This simulator models sourdough fermentation as a coupled system: a logistic yeast-growth curve limited by remaining sugar, and CO₂ bubbles that nucleate and grow inside a simulated dough cross-section. Yeast activity follows a Gaussian, Arrhenius-like response peaking near 30°C, scaled by flour type and starter percentage. As yeast consumes sugar, CO₂ bubbles are seeded, drift upward, expand or pop, and their accumulated volume drives the dough's visible rise on the canvas and in the live rise chart.
A cross-section of rising dough: tiny yellow dots represent yeast cells, translucent circles are CO₂ bubbles that nucleate, drift and grow, and the dough surface line rises as gas accumulates. A live chart below tracks dough rise percentage over simulated hours.
Drag the Temperature slider (4-40°C) to speed up, slow down or stall fermentation; adjust Hydration (60-100%) and Starter % (5-50%) to change bubble growth and initial yeast load; pick a Flour type (White, All-purpose, Wholemeal, Rye) to change maximum rise potential. Use Pause and Mix again to freeze or restart the simulation.
The reaction driving every bubble is the same one from GCSE biology: C₆H₁₂O₆ → 2 C₂H₅OH + 2 CO₂ — yeast fermenting glucose into ethanol and carbon dioxide. In this sim, yeast activity peaks around 27-32°C and effectively dies above 38-40°C, just like real Saccharomyces cerevisiae.
Above roughly 40°C the code applies a decay factor (yeast is multiplied by 0.5 raised to the elapsed simulated time each step) once T exceeds 42°C, mimicking real heat death of yeast cells. The simulation also flags "Too hot" once the slider passes 40°C, since Saccharomyces cerevisiae denatures well below boiling point.

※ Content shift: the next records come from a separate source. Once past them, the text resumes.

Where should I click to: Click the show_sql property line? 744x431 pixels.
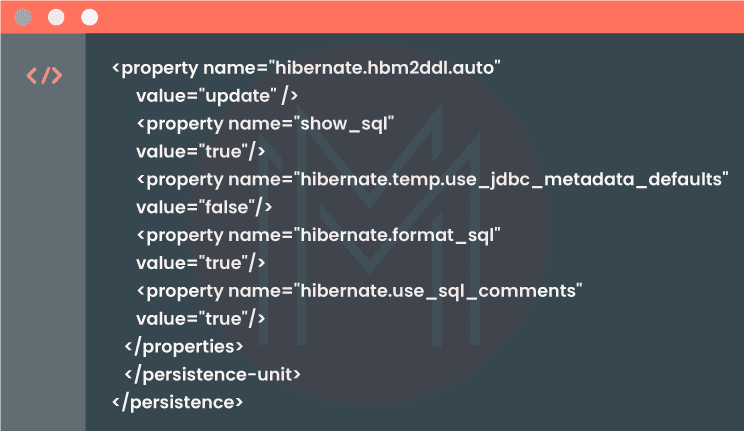pyautogui.click(x=266, y=124)
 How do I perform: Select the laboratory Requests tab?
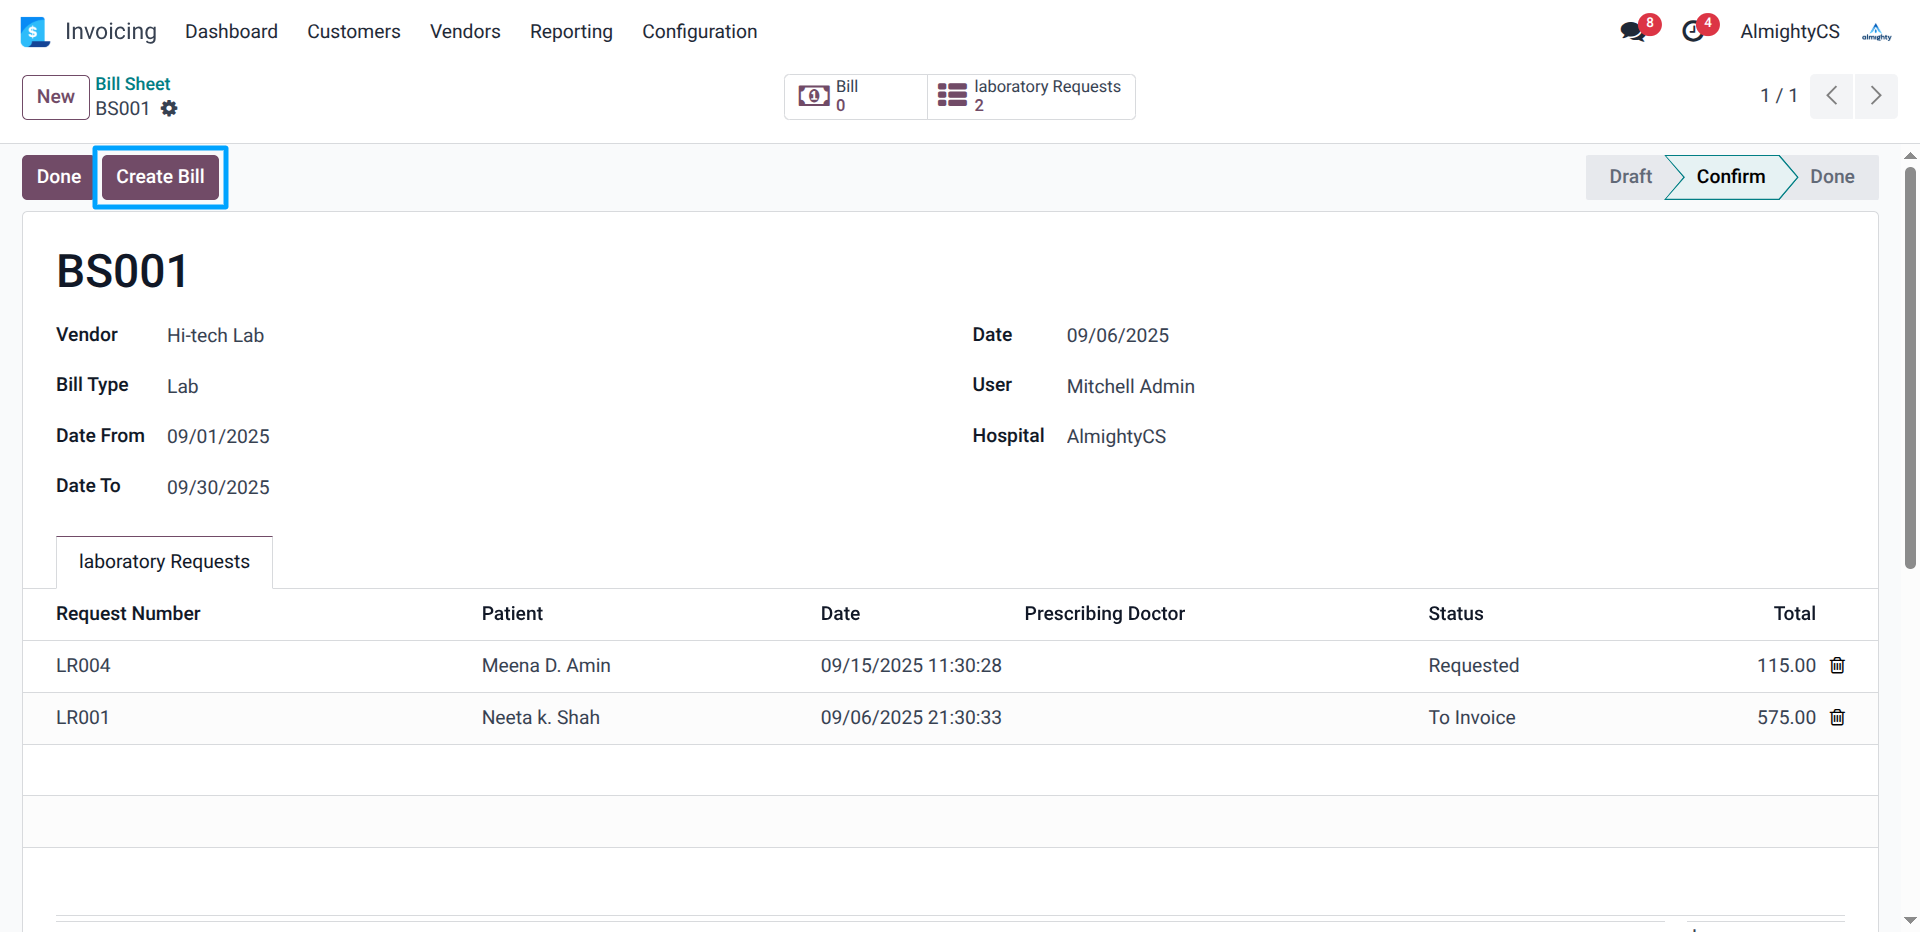click(x=164, y=562)
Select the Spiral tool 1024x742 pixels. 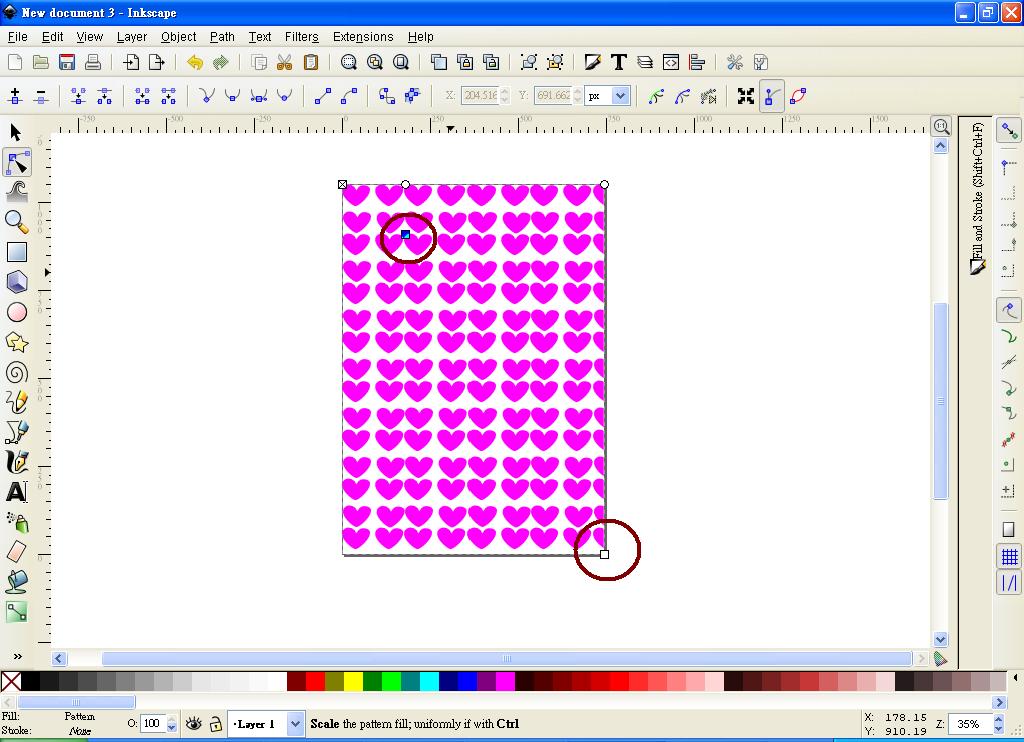(16, 372)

Hydration scales two things: bubble growth rate (each bubble's radius grows proportional to hydration/75) and the maximum possible dough rise (maxRise is proportional to hydration/100). Wetter doughs let bubbles expand more freely and trap more gas before it escapes, matching how higher-hydration sourdough typically produces a more open crumb.
Rise is derived from cumulative sugar consumed: consumed = 1 - remaining sugar, then rise = min(consumed × maxRise × 1.8, maxRise), where maxRise depends on hydration and flour type. In other words, rise tracks how much sugar has been fermented into CO₂, capped by how much gas the dough structure can hold.
A bubble is removed from the simulation either when its radius exceeds 18 units (it "pops") or when it drifts upward past the dough's surface line (it "escapes"). Bubbles rise due to a constant buoyancy term subtracted from their vertical velocity each step, just as real CO₂ pockets float upward through wet dough.